A variety of different things can contribute to or cause erectile dysfunction, but many of the most common are physical health issues that affect blood flow.

By dilating the blood vessels that supply blood to your penis, Cialis and similar medications help to promote firmer, healthier erections.

This is important if you find it difficult to develop an erection, but it’s also important if you can get an erection, but often lose it during sex.

ED can vary in severity. For some guys, it can mean a total inability to get an erection, even with sexual stimulation.

For others, it might mean getting an erection but finding it difficult to maintain it during sex, or not being able to get an erection every time you want to have sex.

Because of its effects on blood flow to your penis, Cialis has a positive effect on your erections, as well as your general sexual function.

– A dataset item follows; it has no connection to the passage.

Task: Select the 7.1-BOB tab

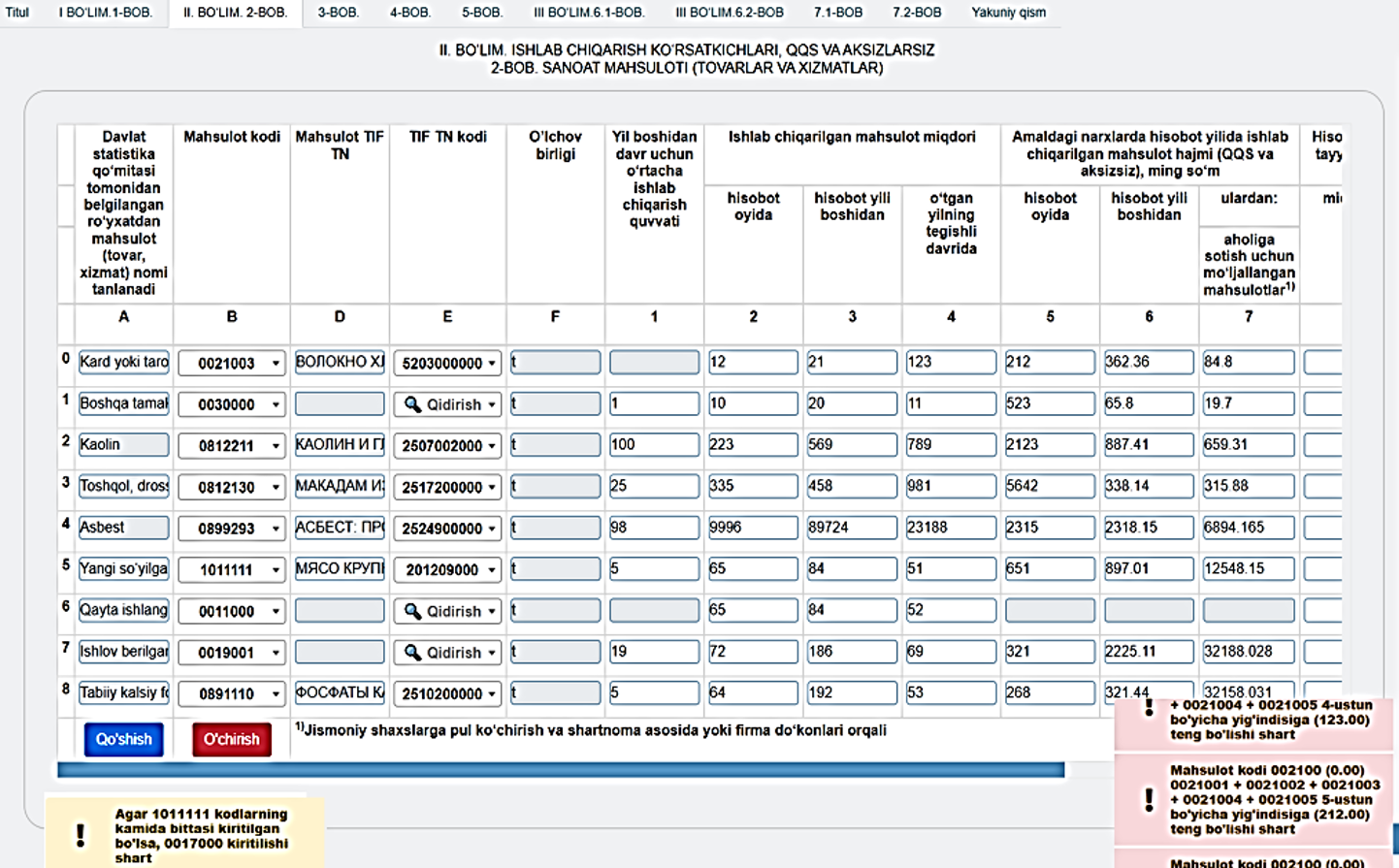Action: pyautogui.click(x=837, y=13)
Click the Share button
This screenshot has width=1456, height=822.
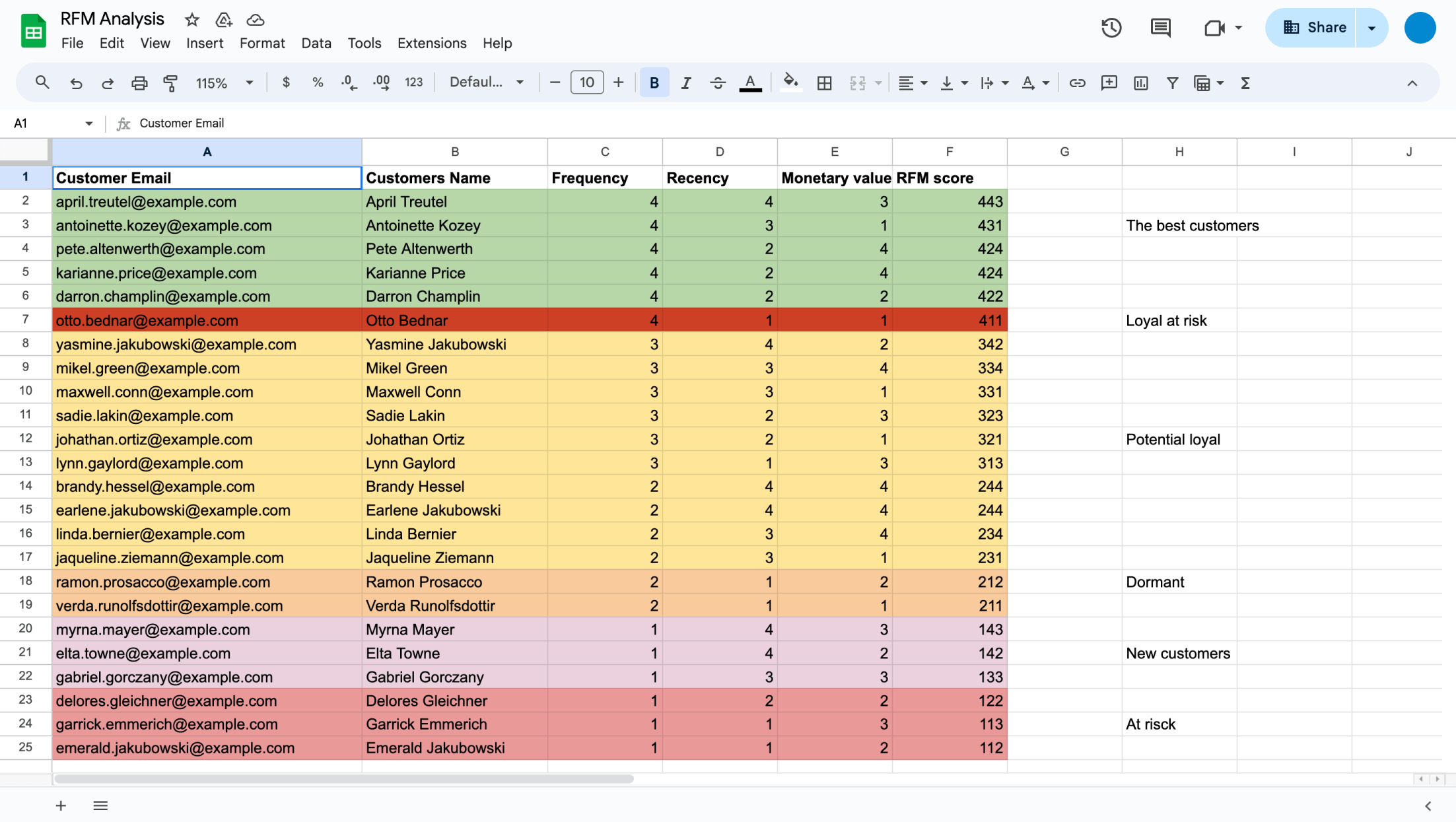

For example, some research has found that Cialis may help to increase ejaculation latency time (the amount of time that passes before reaching orgasm and ejaculating).

genuine cialis has your back all weekend

Dosages of Cialis

Since ED can vary in severity based on many different factors, right off the bat, you should know that there’s no uniform dosage of Cialis that will work for everyone.

The most appropriate Cialis dose for you will depend on your needs, your healthcare provider’s assessment and how well you respond to the medication.

Cialis is available in two forms — as a daily-use medication, and for use as-needed. Daily Cialis is available in dosages of 2.5mg and 5mg.

If you’re prescribed Cialis for daily use, it’s important to take it at approximately the same time every day.

Taking Cialis every day is a good option if you’ve already responded well to PDE5 inhibitors, or if you have sex more than two times per week.

Most of the time, your healthcare provider will prescribe Cialis for daily use at a daily dosage of 2.5mg.

This may be increased to 5mg if you don’t respond to the lower dosage, or if you need a more significant effect from the medication.

Cialis is also available as-needed. This means that you take this medication whenever you plan to have sex within a day.

When prescribed for as-needed use, Cialis is available in 5mg, 10mg and 20mg doses.

The recommended starting dose of Cialis for use as needed is 10mg. This may be increased to 20mg if you still find it difficult to get or maintain an erection at a 10mg dose, or reduced to 5mg if you develop side effects from Cialis.

Cialis is designed for use one time per day. Regardless of the Cialis dosage you’re prescribed, you should not take Cialis or other ED medication more than once per day.

Like other medications for ED, Cialis starts working quickly. In most cases, you’ll start to notice the effects of Cialis in 30 to 60 minutes.

Cialis reaches its maximum concentration in your body approximately 30 minutes to six hours after use.

Cialis absorption is not affected by food, meaning you can take Cialis on its own or with a meal without affecting the amount of time it takes for the medication to start working.